Sin duda, es posible objetar que cosa similar ocurría en todos los países del mundo. No obstante, hay una diferencia que también vale la pena subrayar. En los países europeos existía, en el movimiento obrero, en mayor o menor grado, un movimiento político organizado, la Social Democracia (II Internacional), que se consideraba referente casi exclusivo de cualquier aspiración de revolución social. En estas circunstancias, era lógico que el efecto más evidente de todo el proceso de la revolución rusa, en el contexto de la Primera Guerra Mundial, fuera la ruptura de dicho movimiento. Al ser aparentemente dirigida por una variante del mismo, tenía que presentarse en la forma de una disputa por la hegemonía. Nada de eso tenía por qué presentarse aquí. A menos que se forzara la nota.
América nunca fue un territorio vacío
Dondequiera que exista resistencia social, siempre habrá un pensamiento que busque explicarla y justificarla. Larga y prolija ha sido la investigación sobre Latinoamérica, nada más en lo que se refiere a la época que podríamos llamar moderna. El problema reside precisamente en que, según las regiones y subregiones, vamos a encontrar distintas combinaciones de las diversas raíces culturales que han formado nuestras identidades nacionales. En todas partes encontramos rasgos de lo que, con poca precisión y mucho de peyorativo, se denomina “socialismo utópico”. Una combinación de liberalismo y de ideología cristiana que, por supuesto, no se reduce a sus componentes. Y, rápidamente, un robusto movimiento anarquista, aunque con desiguales desarrollos según los países. Importación de Europa dirán algunos. Comentario que al decir de Cappelletti es simplemente una estupidez: “La idea misma de patria y la ideología nacionalista nos han llegado de Europa” (1).
Es cierto que el anarquismo puede asociarse con la inmigración de trabajadores europeos que ya traían esas que eran las ideas más fuertes en la segunda mitad del siglo XIX, lo cual es suficientemente conocido respecto de Argentina. Pero lo más interesante es la fertilidad que encuentra. Habría que mirar otras tradiciones, incluidas algunas formas de cultura precolombinas. Es ese complejo cultural político y organizativo, que está asociado con dinámicas sociales y de lucha muy importantes, lo que existe en Latinoamérica cuando ocurre la Revolución Rusa. La noticia es recibida entre los trabajadores, con expectativa y esperanza –así como lo fue con terror por parte de las clases dominantes–. Es leída como la confirmación de las propias utopías revolucionarias. Casi en ninguna ocasión se le relacionó con el futuro de la socialdemocracia, ni siquiera en los países donde ya existían partidos de ese corte, y mucho menos con algún debate en particular. Desde luego, siempre hay núcleos e individuos mucho más enterados y mejor relacionados que están sobre la marcha de los acontecimientos, pero no configuran un hecho social.

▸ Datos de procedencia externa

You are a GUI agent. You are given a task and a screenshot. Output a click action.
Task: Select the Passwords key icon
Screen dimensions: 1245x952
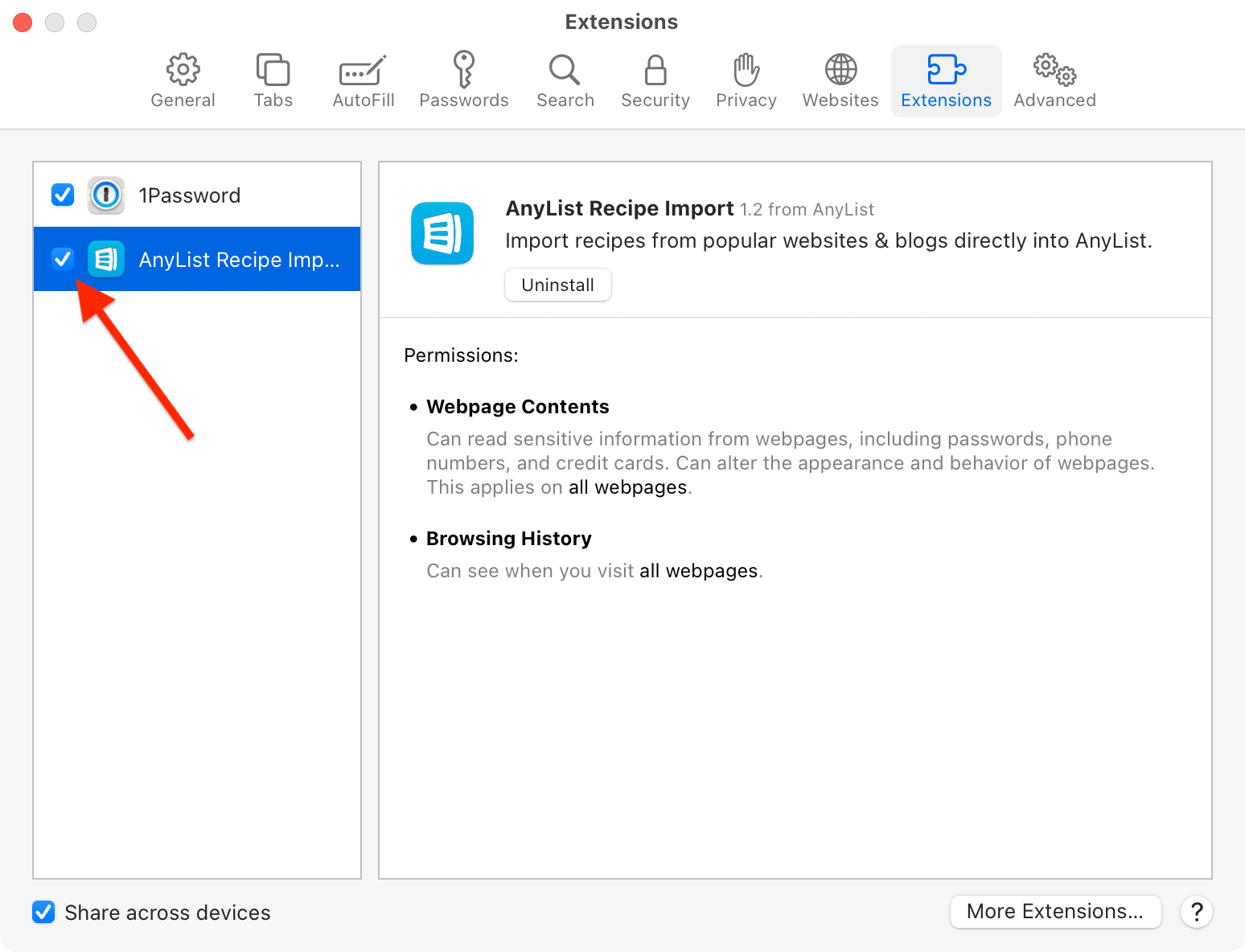point(463,71)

Colombia no es una excepción histórica
Casi sobra decir que una particularidad de Colombia, en la formación de la clase obrera, es la exigua inmigración. Mauricio Archila señala que en 1938, del total de la población, la proporción de extranjeros residentes no alcanzaba a llegar ni siquiera al 1 por ciento (2). Aun así es claro que en las dos primeras décadas del siglo XX, las principales formas de agrupamiento y de resistencia cultural y política son de socialismo utópico o directamente anarquistas. Sobresalen, en estas últimas, la región (y las ciudades-puertos) del caribe (3). Tiene que ver, tal vez, con los antecedentes liberales. Por otra parte, es claro que la formación de la cultura política de la resistencia social en Colombia no puede desligarse de dos ingredientes básicos: el anticlericalismo, como respuesta a siglos de opresión y humillación por parte de la iglesia católica, y el sentimiento antimperialista (anti-yanqui) como resultado del reciente robo (separación) de Panamá.

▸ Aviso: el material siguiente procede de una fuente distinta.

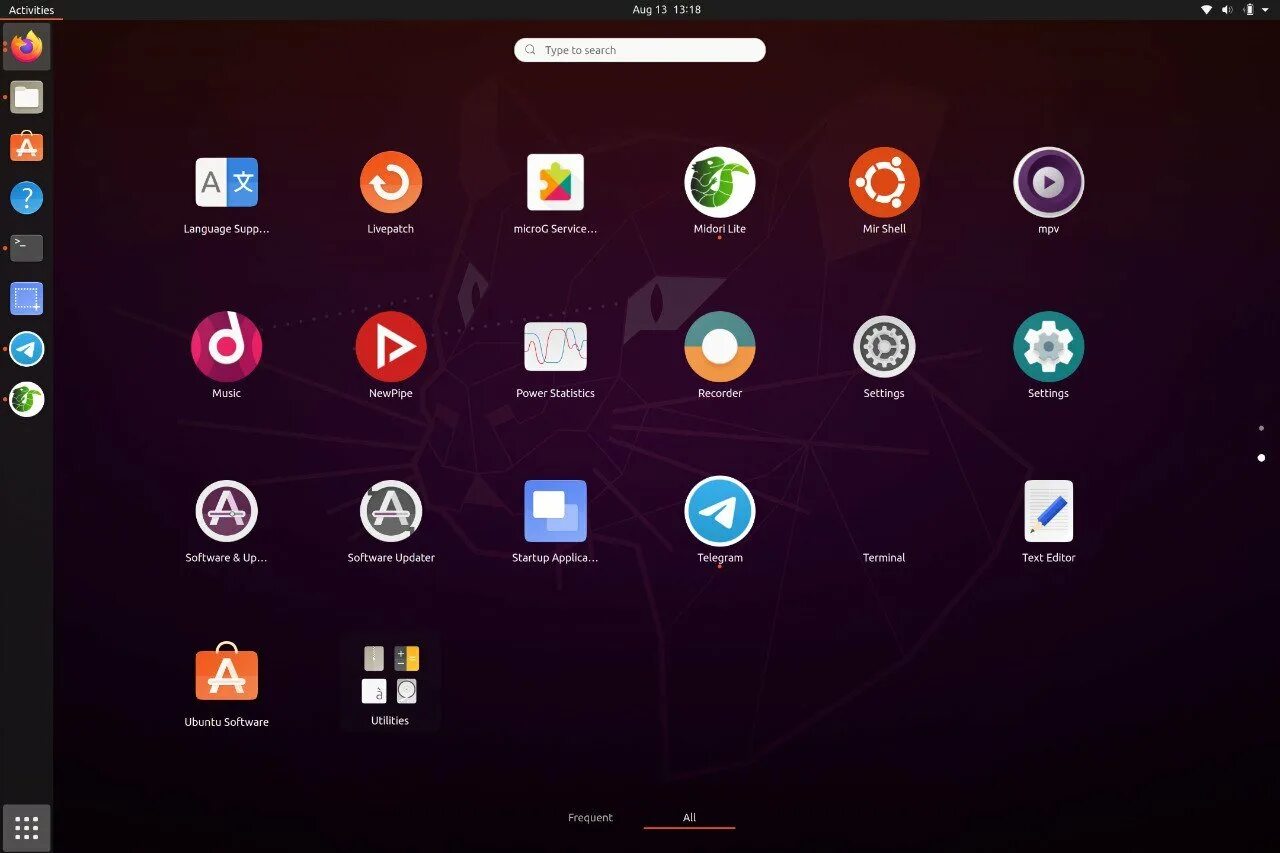
Task: Open Power Statistics
Action: tap(555, 347)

No obstante, el partido liberal en la segunda década se mostró incapaz de capitalizar las expectativas populares. Es por eso que, sobre la base de las luchas sociales, logra levantarse, en 1916, un Partido Socialista que recoge las expectativas populares, pero orientadas hacia el terreno político electoral, en el cual, por cierto, comenzó a cosechar importantes éxitos. De carácter efímero pues, en 1922 el liberalismo presenta como candidato a la presidencia, al prestigioso general Benjamín Herrera, borrando del escenario el rival socialista.
La formación de una cultura política, desde luego, no es una cuestión puramente ideológica y mucho menos educativa o académica. Las luchas sociales se amplían e intensifican sin cesar en el período que va de 1910 a 1930. Con muchas transformaciones cualitativas. El registro que nos ofrece Archila es contundente (4). Pero hay otro salto cualitativo: la integración social nacional mediante la articulación de las regiones (5). Y algo más: la manifestación de otras luchas que, teniendo como base lo artesanal o lo obrero, se amplían y complejizan, conformando, junto con el proceso anterior, una suerte de bloque histórico. Se trata de las luchas que acertadamente ha investigado y destacado Renán Vega: las cívicas, las estratégicas de la ciudad de Bogotá, y las de las mujeres (6). Por otro lado, es necesario registrar la primera manifestación consistente de la resistencia indígena (Quintín Lame). Sobra señalar que las respuestas del régimen son cada vez más represivas.
Es entonces la vertiente más o menos anarquista la que toma fuerza, bajo la forma de sindicalismo revolucionario. La denominación es y será siempre equívoca. De una parte porque involucra una serie de ideas-fuerza, utopías, principios, formas de comportamiento, afectos y desafectos, características muy diversas, compatibles todas seguramente, pero que no constituyen propiamente un programa. Pero de otra, porque uno de sus principios es la negación de la política (entendida como lo electoral) y una permanente sospecha frente a las formas de representación. En este orden de ideas es muy difícil identificar su presencia y sobre todo su peso en los movimientos sociales.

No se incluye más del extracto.